Si tratta di un problema che è andato ad aggiungersi a quello, ben più preoccupante, della siccità, che in questi mesi ha colpito l’Europa, abbassando il Reno a un livello record dall’inizio del Secolo, e causando, così, gravi disagi alla circolazione delle merci e alla fornitura di acqua potabile.

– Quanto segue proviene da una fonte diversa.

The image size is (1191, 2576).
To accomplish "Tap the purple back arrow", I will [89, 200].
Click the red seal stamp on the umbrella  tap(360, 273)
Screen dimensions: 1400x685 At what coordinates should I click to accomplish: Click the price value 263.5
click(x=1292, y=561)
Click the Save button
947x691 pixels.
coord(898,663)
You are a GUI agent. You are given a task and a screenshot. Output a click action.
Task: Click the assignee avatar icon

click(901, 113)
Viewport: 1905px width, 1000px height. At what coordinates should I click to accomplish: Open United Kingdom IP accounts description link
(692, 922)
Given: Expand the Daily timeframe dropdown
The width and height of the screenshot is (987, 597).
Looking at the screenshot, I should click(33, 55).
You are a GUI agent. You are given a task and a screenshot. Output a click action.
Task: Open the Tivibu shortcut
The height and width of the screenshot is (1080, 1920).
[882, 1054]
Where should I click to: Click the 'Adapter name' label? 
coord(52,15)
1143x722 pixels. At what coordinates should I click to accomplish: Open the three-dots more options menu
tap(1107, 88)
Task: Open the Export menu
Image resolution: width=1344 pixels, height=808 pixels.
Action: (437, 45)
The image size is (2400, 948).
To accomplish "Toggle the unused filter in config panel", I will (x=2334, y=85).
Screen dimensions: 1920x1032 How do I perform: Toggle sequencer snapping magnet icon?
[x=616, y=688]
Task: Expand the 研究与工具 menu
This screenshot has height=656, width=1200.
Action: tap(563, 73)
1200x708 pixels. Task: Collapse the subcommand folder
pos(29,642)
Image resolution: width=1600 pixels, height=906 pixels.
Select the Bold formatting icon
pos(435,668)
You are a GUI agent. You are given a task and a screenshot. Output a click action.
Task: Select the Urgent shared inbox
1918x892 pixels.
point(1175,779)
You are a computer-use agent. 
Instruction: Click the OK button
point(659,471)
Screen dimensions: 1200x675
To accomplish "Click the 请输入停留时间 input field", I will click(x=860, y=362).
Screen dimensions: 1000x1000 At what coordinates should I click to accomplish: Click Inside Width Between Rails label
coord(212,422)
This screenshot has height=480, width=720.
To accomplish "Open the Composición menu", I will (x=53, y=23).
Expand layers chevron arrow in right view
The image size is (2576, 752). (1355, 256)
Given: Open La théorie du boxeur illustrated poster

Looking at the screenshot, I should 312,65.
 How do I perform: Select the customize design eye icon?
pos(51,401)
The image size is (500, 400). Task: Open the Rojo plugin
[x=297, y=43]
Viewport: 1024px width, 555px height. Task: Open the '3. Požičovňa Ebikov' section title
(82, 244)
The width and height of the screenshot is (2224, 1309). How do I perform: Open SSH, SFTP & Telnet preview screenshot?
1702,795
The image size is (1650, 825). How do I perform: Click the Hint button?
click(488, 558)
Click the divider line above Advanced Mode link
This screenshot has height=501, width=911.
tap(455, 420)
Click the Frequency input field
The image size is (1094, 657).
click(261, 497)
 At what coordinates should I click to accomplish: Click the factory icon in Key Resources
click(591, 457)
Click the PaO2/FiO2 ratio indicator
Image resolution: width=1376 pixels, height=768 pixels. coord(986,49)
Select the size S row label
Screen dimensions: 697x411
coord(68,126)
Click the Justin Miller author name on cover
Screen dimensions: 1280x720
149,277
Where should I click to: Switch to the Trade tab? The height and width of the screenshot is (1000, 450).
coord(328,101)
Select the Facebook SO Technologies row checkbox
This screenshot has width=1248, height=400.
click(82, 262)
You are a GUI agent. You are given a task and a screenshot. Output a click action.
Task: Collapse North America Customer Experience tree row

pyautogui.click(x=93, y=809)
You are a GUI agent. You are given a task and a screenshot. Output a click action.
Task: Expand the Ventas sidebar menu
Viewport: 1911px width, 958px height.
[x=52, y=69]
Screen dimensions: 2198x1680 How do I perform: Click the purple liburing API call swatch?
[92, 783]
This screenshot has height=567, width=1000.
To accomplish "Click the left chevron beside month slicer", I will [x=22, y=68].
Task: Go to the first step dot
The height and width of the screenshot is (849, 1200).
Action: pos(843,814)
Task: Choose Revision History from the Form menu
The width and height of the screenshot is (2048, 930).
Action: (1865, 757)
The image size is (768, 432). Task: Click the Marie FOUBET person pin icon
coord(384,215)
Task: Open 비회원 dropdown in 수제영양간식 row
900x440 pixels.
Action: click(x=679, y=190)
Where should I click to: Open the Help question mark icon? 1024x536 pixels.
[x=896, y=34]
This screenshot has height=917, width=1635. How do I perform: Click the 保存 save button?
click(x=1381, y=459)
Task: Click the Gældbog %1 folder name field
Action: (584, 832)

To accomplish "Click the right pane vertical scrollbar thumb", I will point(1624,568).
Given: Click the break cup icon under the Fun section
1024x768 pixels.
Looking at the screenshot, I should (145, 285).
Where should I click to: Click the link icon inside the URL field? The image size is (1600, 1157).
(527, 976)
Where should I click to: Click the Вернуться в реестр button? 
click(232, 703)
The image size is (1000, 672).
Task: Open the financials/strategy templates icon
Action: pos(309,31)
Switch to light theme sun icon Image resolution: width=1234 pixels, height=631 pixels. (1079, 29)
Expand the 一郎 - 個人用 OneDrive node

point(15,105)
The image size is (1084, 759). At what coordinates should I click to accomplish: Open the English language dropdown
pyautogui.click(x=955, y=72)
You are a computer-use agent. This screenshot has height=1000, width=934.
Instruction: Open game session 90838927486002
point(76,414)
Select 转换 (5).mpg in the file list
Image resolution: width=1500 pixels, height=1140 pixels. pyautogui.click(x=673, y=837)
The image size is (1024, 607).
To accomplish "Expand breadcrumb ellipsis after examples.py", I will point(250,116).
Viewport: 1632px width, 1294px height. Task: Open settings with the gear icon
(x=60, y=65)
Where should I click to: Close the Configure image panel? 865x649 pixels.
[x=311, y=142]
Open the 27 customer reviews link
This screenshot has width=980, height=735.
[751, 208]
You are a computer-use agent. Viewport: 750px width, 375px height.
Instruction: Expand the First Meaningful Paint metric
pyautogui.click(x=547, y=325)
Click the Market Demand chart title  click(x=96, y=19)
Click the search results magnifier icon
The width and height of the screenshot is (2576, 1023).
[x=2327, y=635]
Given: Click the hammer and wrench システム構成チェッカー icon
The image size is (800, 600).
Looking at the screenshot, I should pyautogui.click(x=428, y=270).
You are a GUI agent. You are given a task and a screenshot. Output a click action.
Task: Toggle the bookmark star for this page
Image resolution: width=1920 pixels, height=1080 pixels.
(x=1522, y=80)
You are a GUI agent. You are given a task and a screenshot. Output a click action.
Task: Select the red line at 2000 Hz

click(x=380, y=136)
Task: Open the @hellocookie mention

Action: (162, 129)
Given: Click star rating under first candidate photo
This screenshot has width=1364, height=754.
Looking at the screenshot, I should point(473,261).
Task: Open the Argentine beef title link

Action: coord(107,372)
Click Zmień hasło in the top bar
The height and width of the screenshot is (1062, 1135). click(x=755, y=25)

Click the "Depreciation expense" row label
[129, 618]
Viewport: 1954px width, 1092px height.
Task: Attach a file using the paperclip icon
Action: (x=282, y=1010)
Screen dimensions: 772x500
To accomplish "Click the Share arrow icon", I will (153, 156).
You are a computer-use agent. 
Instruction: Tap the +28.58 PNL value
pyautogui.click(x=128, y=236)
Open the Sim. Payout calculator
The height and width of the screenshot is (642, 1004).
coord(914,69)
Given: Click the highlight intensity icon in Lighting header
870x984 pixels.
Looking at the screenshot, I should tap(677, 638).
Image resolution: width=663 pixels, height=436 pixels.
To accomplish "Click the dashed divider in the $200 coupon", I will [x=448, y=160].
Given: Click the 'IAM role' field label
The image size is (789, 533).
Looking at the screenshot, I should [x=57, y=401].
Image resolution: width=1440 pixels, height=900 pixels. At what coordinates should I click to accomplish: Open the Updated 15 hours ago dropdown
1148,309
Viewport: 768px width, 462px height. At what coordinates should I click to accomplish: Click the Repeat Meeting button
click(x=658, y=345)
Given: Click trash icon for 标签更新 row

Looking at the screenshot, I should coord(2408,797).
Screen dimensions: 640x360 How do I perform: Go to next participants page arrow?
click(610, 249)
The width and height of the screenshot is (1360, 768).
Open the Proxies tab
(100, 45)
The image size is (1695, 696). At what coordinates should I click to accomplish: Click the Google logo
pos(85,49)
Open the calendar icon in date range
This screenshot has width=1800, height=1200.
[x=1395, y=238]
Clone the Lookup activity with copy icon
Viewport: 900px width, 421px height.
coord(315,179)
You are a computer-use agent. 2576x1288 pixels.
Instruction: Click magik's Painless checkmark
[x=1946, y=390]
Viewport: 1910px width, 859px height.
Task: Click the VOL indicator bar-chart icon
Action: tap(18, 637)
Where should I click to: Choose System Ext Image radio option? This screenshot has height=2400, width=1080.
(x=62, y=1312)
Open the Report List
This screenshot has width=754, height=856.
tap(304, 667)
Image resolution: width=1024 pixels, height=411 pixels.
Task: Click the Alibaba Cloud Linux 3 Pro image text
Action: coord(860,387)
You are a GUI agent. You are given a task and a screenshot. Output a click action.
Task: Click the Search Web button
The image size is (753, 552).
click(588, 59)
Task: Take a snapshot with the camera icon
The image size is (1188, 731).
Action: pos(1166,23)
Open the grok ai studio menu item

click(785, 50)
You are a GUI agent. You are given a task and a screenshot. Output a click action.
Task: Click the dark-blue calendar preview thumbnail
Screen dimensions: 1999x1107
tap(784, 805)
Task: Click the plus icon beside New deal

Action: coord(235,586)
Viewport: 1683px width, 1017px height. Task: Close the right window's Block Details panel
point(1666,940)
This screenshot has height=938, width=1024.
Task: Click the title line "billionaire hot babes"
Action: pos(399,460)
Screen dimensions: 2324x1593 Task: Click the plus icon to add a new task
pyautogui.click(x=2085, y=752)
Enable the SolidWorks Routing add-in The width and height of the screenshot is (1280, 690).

L’impatto congiunto scioperi-siccità è stato dirompente. Il porto di Bremerhaven, ad esempio, ha visto il suo CAx passare da meno di 0,6 a Giugno a oltre 0,8 all’indomani degli scioperi. Ed è rimasto sopra 0,7 da metà luglio. Il porto di Amburgo ha anche registrato letture CAx simili, di oltre lo 0,8 dallo sciopero estivo.
Non si sa per quanto tempo ancora si protrarrà la situazione di insofferenza alimentata dal caro vita e dalla questione energetica, di sicuro c’è che gli scioperi renderanno più difficile districare le tensioni persistenti sulla logistica dei container.
«Sia chiaro, la colpa non è dei lavoratori» afferma Enrico Tortolano, coordinatore per l’International Transport Workers’ Federation della sezione portuali. «I portuali non vogliono essere in sciopero, preferirebbero di gran lunga lavorare. Purtroppo, i gestori rimangono inflessibili di fronte a ciò che sta accadendo là fuori, nel mondo reale» continua.
L’ITF denuncia quella che definisce «una incredibile avidità aziendale sulla scia di una crisi che colpisce tutti noi».
Per il presidente dell’Organizzazione, Paddy Crumlin, alcuni CEO hanno colto ogni opportunità per realizzare un rapido profitto senza pensare alle conseguenze a lungo termine: «Non stanno costruendo imprese sostenibili e rendono evidente ai lavoratori l’abisso spalancato tra ricchi e poveri in questo mondo. Un’estate di malcontento è il minimo che dovrebbero aspettarsi».